There Is No Music from China highlights underground artists creating niche works in a bustling nation. But it also spotlights a nation that’s endeavouring to balance socialism with capitalism and manage a deluge of external cultural influences and internal stresses.
All of that adds abundant creative ingredients into There Is No Music from China. But it’s also worth pointing out that unlike many Western countries with decades of avant-garde musical history to draw upon, China’s alternative music sphere is comparatively new(ish).
That brings fresh voices often operating well outside the box on There Is No Music from China, as well as unique and subversive decodings of musical texts. It’s not all boundless and unhindered adventurism for China’s underground artists though. Public, private, and political tensions mean they sometimes have to endure challenges and face consequences for questioning or critiquing prevailing norms and structures.
That said, notable opportunities have clearly arisen for experimental artists in China’s larger and more cosmopolitan cities. And There Is No Music from China certainly reflects a host of different pressures, perspectives, and possibilities from those creating outsider art.

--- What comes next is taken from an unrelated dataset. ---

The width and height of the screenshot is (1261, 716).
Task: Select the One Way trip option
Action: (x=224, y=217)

Compiled by Yan Jun and Zhu Wenbo, and mastered by noise-wizard Lasse Marhaug, There Is No Music from China is one of the strangest collections of unorthodox art/music I’ve heard. Tracks such as Ake’s in situ shithouse recording “Answer a Call of Nature”, Yan Jun’s “A Practice”, and Yao Qingmei’s “Internationale” definitely challenge conventional understandings or definitions of art or music. Mind you, pissing on the rule book is a common feature of many releases from End of the Alphabet Records.
The label is a noted eccentricity enabler, well grounded in the weird and wonderful world of musicians staking their own claim on what music and art are and/or can be. There Is No Music from China certainly exhibits plenty of bold aesthetic decisions. Especially when Liu Xinyu brings dentist-drill levels of discomfort to the piercing “Dancing”, or when Zhao Cong deals in nerve-scraping drone on “Reel”. And when Torturing Nurse mixes echoing field recordings with grotesque gargles on “Singing on the Subway”.

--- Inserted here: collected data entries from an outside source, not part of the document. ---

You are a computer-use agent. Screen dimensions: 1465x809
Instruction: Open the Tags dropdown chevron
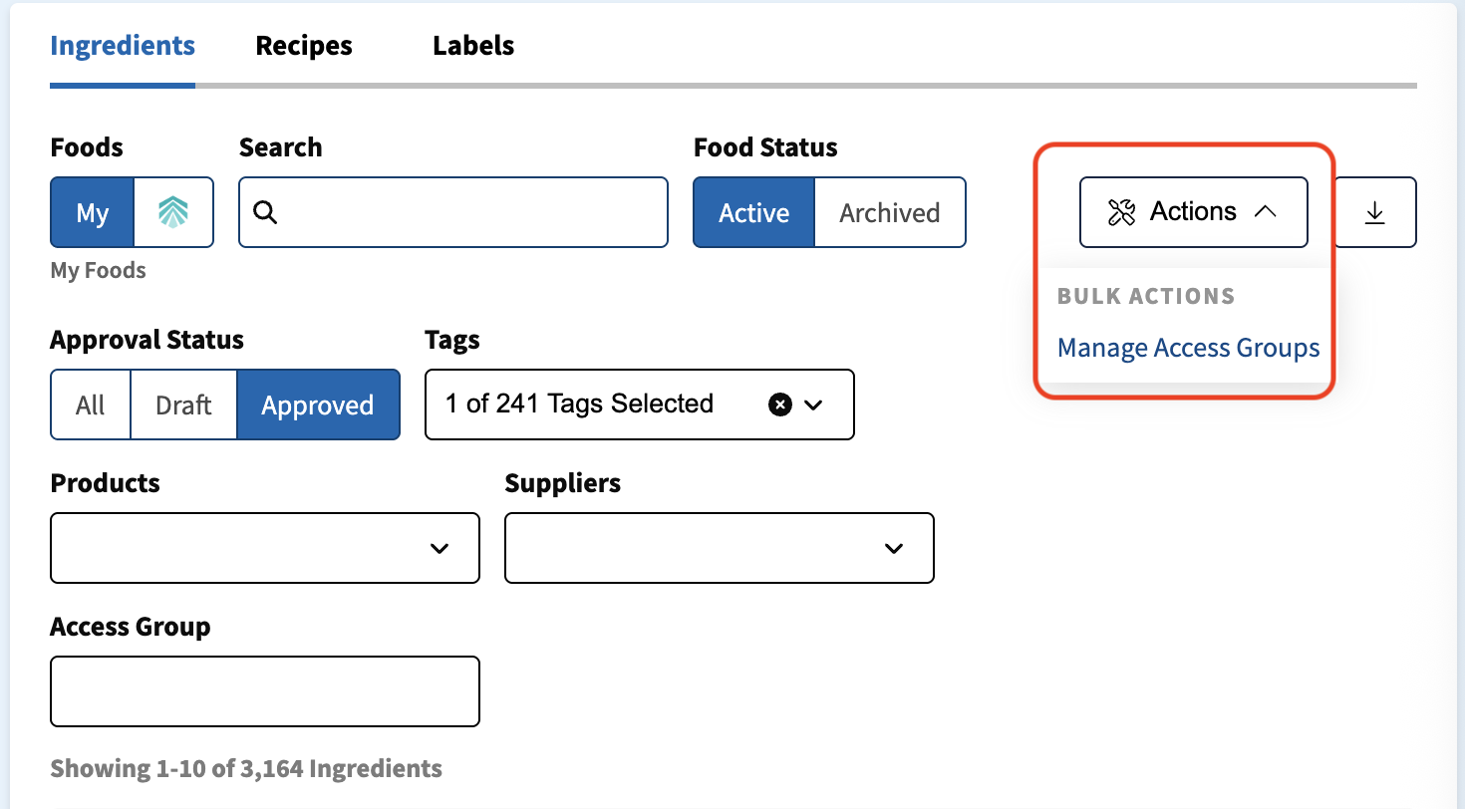point(813,405)
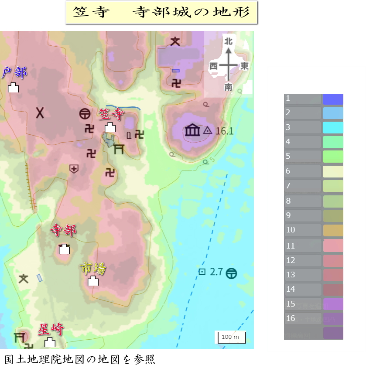This screenshot has width=366, height=365.
Task: Click the 国土地理院地図 source credit text
Action: tap(78, 359)
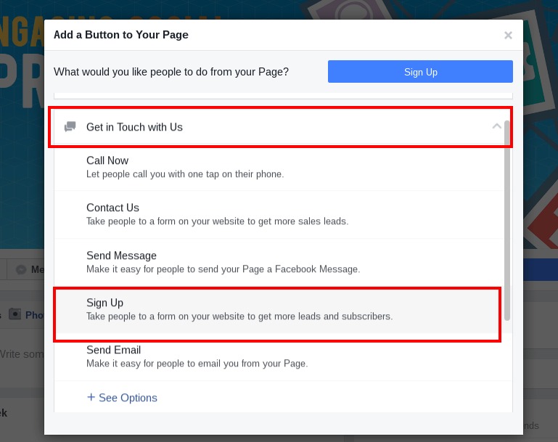558x442 pixels.
Task: Select the Send Message option
Action: point(283,262)
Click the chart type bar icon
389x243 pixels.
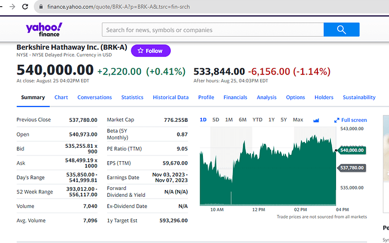coord(316,120)
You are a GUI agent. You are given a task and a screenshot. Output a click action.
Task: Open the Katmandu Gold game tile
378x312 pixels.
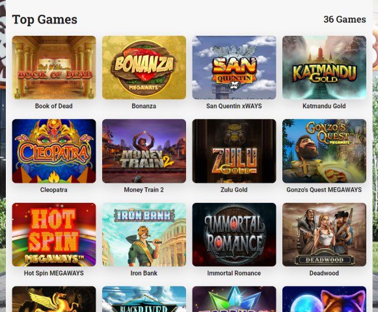tap(324, 68)
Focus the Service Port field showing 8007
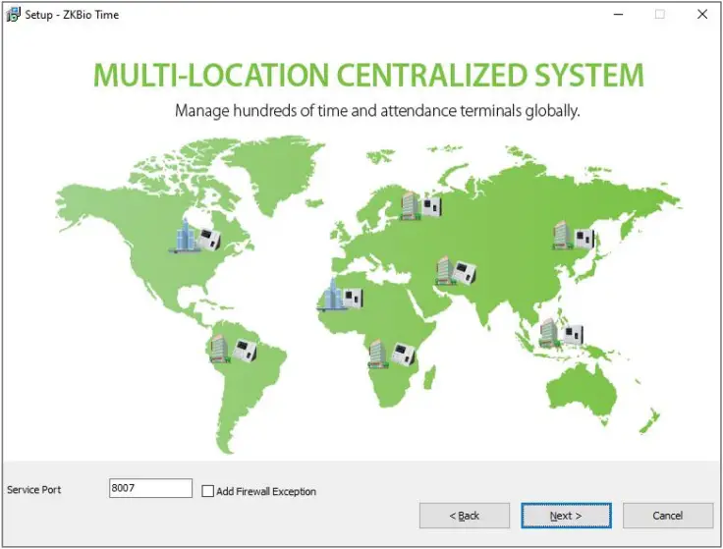Viewport: 723px width, 549px height. [150, 489]
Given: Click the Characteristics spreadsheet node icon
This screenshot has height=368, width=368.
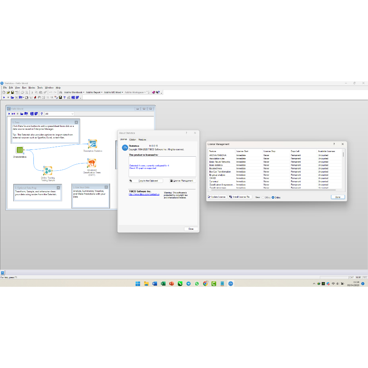Looking at the screenshot, I should [x=20, y=150].
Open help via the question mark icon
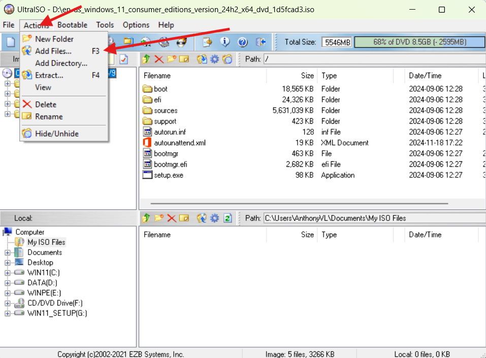The width and height of the screenshot is (486, 358). [x=243, y=42]
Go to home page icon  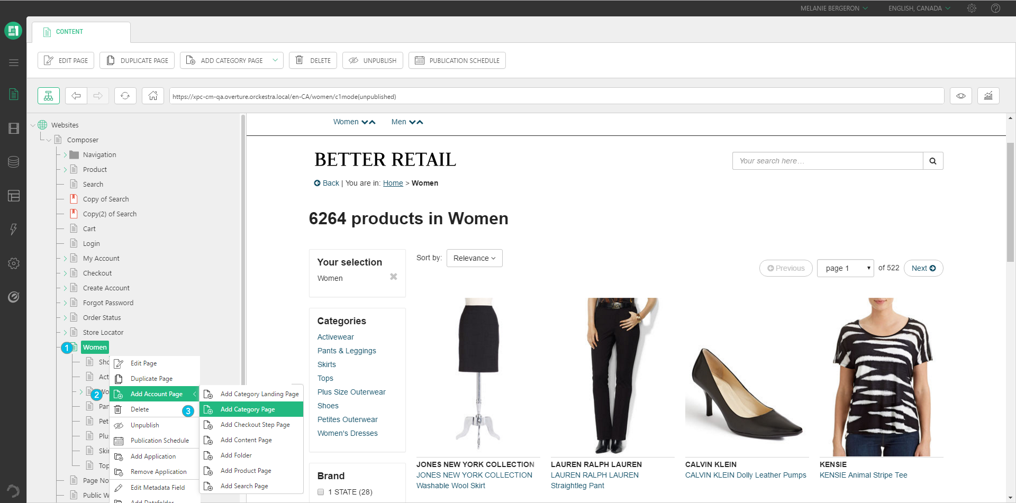[x=153, y=96]

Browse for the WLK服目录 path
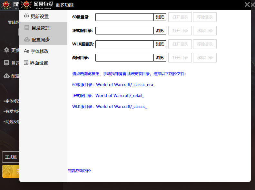click(160, 44)
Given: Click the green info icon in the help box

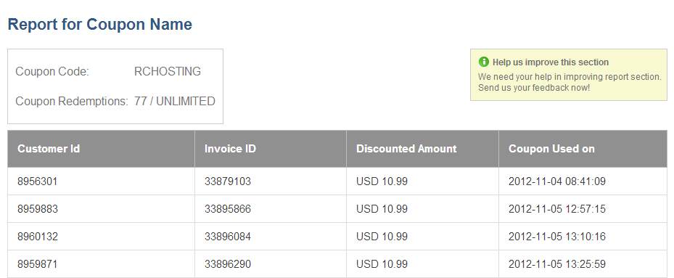Looking at the screenshot, I should (484, 62).
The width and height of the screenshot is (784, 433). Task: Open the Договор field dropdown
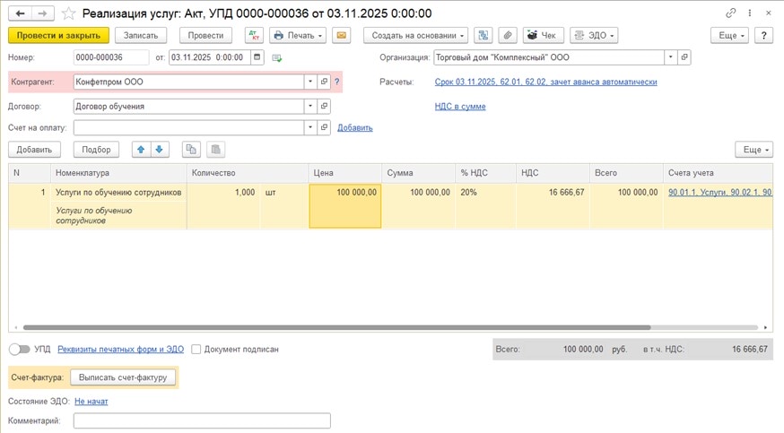[310, 106]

Elsewhere, Zhu Wenbo’s aptly bitter “Ice”, Jun-Y Ciao’s “Vibration No.1129”, and Zhong Minjie’s “AlmostNearlyProbablyVeryclose” all deliver markedly diverse examples of nonconformist art constructed from a wide array of audio sources. And one of best features of the album is how the tracklist throws one wildly divergent song after another at you.
The tonal tweaks of Li Song’s “Nib”, the haunting notes of MAImai’s “Untitled Guitar Solo #2”, and the burps and clangs of Sun Wei’s “Pipe” are all delightfully strange. But those songs become even weirder when they’re surrounded by other off-the-wall tracks that take entirely different creative routes to arrive at vastly different destinations.

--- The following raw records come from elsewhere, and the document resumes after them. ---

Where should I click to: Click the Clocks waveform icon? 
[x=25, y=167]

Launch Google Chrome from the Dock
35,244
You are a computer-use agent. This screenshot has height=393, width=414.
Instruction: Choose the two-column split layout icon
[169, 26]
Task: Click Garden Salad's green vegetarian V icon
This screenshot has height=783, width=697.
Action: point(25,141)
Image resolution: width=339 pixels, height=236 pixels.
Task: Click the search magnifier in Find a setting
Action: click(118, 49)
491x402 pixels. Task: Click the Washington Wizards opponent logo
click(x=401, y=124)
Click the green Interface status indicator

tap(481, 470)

Ultimately, that means There Is No Music from China is replete with outré avenues and bizarre thoroughfares that defy easy description. And that, in essence, is what makes the compilation ceaselessly captivating.
There Is No Music from China distorts the meaning of art and music and it’s also an absorbing cultural journey where Chinese and Western influences are ground up, reinterpreted and redefined. The compilation leaves me wanting to explore Chinese experimental music more, and that hunger to investigate further perfectly illustrates this album’s role as an excellent gateway release for any inquisitive or open-minded music fan.
There Is No Music from China is highly recommended for devotees of out-there (anti-)music, and genuinely surreal soundscapes. Newbies or burn-outs, dig in.